• **What is asked**:
1: Update the article on the IPEA report from "Dilma is a feminist, no" to "then it happened." by swapping "polls" for "surveys", and write out that stretch again.
2: According to the article on the IPEA report, what share of Brazilians believe that women with clothes that show their bodies deserve to be attacked?

• **Extract to read**:
— Begin —
There are three kinds of lies: Lies, damned lies and statistics.
This is election year in Brazil. The incumbent President, Dilma Roussef of the Worker’s Party, used the taxpayers’ money to sponsor the greatest feminist false statistic about “rape culture” so far. It shook the world. And then it all went so wrong.
Dilma is a feminist, no doubt. Of the worst kind. I could mention three examples to illustrate that  But those are just our president’s moral failures, and they seem to be widespread, cultural. Recently, however, Rousseff fell 7 points on the polls. Different factors may have caused that . But yet, the President was ahead of the other possible future candidates. And then it happened.
IPEA (the Brazilian federal government’s “institute for Applied Economic Researches”) published an astonishing report on “Tolerance to violence against women” in Brazil. National and international newspaper announced with awe:
65% of Brazilians believe that women with clothes that show their bodies deserve to be attacked.
Well, in the reader’s imagination and for the media, “attack” went to “rape” very easily. There it was, the Brazilian “rape culture” brought to light! It made the headlines in every national newspaper, and international too. BBC Network, the Washington Post, El País in Spain, in Denmark, Turkey, and more — this is what the world heard: how Brazil was a country of rapists.
The journalist feminists in every Brazilian newspapers were talking about how how malignant Brazilian males were. That, regardless of the blatant methodological errors in IPEA’s research.
The “specialists” started giving interviews, about how men see women as property, using women is a right, she is not a human being, she exists to serve; our society reinforces male supremacy. “Reality is much worst then what was said. Women are guilty of being women”, stated another great “specialist,” anthropologist Miriam Goldenberg, researcher of the “feminine universe” for 25 years.
One of the biggest broadcast networks in the world, Globo, featured the news. It even was inserted in their evening soap opera (they’re very popular in Brazil, called “novelas”): “That’s early stages of humanity!”, said the character.
On twitter, the President took all the political advantage of being a feminist president fighting our “machista” culture.
The Minister of the Secretary of Policies for Women, Eleonora Menicucci, stressed how “regrettable” the results of the studies were, and that it was needed to do much more to tackle violence against women, especially campaigns. They really believe that the fight against violence is just for one part of the population–the female part. The former Minister was bothered that some judges were “inadequately” applying “Lei Maria da Penha” (the Brazilian domestic violence/violence against women law) to protect male victims.
A feminist journalist, Nana Queiroz, took a picture topless, with an inscription in her arms, starting the campaign “I don’t deserve to be raped”. The next day she said she was very scared for receiving multiple rape threats. The Federal Police got involved, and the President herself publicly showed solidarity to Nana.
— End —
• **Provided information**:
— Begin —
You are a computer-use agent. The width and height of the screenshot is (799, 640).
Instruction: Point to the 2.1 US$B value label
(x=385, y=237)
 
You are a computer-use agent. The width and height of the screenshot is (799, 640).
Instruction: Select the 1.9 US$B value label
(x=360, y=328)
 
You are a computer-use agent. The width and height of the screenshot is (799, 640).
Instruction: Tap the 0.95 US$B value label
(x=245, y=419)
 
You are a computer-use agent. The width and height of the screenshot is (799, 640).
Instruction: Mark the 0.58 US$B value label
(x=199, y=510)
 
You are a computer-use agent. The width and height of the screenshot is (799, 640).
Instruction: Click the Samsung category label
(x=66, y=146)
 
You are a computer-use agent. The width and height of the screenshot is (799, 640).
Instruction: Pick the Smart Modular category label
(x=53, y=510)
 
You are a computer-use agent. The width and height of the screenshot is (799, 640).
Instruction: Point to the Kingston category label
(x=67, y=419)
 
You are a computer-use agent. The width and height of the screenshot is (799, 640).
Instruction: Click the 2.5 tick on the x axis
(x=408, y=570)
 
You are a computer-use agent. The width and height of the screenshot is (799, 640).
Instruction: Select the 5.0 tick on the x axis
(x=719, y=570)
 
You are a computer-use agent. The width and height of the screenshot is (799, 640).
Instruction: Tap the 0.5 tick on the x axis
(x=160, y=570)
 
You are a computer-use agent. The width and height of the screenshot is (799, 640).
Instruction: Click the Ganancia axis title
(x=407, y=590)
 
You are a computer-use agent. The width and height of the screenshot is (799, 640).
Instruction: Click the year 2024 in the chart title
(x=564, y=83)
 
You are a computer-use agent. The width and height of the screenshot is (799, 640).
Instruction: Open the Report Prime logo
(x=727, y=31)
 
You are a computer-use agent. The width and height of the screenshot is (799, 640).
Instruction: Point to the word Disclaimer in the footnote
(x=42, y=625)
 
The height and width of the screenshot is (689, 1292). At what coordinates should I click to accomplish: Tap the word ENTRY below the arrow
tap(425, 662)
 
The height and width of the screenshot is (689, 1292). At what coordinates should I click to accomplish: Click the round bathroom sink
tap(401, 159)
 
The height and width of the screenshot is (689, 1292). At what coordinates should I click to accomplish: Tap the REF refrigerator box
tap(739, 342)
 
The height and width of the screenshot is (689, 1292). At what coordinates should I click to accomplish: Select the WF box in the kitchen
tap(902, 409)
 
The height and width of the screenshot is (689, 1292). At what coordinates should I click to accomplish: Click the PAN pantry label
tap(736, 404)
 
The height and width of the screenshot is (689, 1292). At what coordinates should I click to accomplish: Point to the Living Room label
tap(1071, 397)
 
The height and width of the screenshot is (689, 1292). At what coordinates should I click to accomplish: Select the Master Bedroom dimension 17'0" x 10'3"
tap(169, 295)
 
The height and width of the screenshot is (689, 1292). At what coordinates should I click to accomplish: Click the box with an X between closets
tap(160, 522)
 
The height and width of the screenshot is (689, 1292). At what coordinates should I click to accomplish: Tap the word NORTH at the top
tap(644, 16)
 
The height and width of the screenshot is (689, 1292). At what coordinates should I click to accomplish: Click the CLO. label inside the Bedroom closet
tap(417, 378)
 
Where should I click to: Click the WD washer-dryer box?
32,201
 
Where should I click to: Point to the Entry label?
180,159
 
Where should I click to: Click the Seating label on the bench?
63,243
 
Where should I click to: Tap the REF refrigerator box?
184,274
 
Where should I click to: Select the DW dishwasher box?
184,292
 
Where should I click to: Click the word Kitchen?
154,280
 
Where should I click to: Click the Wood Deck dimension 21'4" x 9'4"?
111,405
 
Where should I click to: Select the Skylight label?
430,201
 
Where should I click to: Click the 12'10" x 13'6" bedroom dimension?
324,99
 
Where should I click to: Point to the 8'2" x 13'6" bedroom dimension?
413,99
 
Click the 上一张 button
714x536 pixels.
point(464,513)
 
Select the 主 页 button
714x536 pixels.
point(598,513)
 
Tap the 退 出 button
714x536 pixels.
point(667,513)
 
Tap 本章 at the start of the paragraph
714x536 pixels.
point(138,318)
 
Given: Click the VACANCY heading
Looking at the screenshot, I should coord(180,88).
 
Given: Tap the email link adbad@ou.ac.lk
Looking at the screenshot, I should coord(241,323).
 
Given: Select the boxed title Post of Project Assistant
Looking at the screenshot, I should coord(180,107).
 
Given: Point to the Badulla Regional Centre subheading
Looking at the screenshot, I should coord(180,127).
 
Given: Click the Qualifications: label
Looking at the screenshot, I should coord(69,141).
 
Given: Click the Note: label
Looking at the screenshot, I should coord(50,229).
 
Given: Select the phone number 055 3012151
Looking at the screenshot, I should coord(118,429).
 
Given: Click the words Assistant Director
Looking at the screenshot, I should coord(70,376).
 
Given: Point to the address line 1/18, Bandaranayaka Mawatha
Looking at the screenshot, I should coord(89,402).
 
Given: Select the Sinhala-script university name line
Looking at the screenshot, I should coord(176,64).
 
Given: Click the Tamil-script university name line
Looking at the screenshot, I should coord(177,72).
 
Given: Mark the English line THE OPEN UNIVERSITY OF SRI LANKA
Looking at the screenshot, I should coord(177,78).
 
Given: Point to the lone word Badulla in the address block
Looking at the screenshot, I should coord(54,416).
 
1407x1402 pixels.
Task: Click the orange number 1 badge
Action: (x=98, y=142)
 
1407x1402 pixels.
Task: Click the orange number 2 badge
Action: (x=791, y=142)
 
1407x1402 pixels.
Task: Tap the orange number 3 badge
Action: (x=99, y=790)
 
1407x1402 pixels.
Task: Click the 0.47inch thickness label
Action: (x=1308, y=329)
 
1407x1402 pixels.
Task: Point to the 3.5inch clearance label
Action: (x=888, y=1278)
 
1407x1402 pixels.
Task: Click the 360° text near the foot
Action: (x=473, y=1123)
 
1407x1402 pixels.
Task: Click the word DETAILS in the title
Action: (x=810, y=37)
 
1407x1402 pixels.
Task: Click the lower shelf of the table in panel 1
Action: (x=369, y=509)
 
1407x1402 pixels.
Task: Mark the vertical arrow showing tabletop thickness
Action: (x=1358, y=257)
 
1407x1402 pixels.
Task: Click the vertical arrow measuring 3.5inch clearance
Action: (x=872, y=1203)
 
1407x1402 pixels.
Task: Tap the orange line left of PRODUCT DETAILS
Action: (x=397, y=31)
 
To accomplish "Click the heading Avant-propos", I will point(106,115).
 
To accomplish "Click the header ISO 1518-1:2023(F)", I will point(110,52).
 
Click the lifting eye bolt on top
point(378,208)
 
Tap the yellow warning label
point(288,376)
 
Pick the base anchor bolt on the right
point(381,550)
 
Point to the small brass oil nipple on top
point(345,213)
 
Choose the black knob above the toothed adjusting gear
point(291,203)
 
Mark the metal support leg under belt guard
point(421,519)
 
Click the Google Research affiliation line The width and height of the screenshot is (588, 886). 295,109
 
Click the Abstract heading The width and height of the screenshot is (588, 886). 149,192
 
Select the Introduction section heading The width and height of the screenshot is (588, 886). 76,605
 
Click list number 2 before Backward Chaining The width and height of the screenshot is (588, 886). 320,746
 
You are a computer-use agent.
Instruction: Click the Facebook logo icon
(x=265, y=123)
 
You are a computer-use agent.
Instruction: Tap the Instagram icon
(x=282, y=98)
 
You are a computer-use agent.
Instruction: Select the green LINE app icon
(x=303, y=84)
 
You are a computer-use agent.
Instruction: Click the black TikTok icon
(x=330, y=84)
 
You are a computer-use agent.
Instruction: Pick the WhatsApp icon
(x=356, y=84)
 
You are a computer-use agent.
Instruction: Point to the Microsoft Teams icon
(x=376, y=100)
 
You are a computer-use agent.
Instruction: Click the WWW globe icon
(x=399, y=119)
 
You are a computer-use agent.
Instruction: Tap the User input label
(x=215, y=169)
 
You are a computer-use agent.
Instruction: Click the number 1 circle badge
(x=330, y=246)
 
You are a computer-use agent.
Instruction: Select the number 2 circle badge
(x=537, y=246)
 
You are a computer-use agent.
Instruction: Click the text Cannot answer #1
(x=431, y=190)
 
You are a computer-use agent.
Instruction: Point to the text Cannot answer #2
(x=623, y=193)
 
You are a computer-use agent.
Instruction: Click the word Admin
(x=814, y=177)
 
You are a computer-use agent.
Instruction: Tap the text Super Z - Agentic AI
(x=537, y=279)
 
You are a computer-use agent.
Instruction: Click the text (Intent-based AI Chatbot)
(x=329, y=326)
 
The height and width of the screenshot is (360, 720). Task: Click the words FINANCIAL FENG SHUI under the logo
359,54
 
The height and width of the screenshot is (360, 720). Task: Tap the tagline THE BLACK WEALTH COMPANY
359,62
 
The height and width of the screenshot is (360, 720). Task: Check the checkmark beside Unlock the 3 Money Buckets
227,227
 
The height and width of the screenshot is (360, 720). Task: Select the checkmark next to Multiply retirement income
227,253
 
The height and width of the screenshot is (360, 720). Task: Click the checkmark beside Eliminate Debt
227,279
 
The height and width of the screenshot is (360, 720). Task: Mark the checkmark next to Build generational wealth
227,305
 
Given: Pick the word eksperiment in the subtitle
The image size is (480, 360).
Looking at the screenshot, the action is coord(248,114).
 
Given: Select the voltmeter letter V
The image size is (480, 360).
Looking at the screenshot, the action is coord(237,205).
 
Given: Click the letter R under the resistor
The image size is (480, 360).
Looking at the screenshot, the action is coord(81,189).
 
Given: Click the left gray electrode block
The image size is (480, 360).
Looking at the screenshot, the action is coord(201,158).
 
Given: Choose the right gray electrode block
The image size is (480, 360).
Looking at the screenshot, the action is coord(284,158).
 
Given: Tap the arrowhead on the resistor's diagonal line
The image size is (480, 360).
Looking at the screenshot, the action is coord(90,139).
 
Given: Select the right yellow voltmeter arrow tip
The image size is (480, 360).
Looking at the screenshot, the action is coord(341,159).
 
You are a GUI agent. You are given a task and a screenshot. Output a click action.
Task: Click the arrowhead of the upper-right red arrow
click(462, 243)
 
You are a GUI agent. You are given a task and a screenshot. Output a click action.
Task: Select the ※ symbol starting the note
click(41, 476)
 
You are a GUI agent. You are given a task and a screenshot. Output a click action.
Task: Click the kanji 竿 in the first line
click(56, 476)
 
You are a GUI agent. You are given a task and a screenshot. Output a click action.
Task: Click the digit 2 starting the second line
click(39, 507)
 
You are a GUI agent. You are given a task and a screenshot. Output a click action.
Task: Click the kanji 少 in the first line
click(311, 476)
— End —
• **Results in order**:
1:
Dilma is a feminist, no doubt. Of the worst kind. I could mention three examples to illustrate that  But those are just our president’s moral failures, and they seem to be widespread, cultural. Recently, however, Rousseff fell 7 points on the surveys. Different factors may have caused that . But yet, the President was ahead of the other possible future candidates. And then it happened.

2: 65%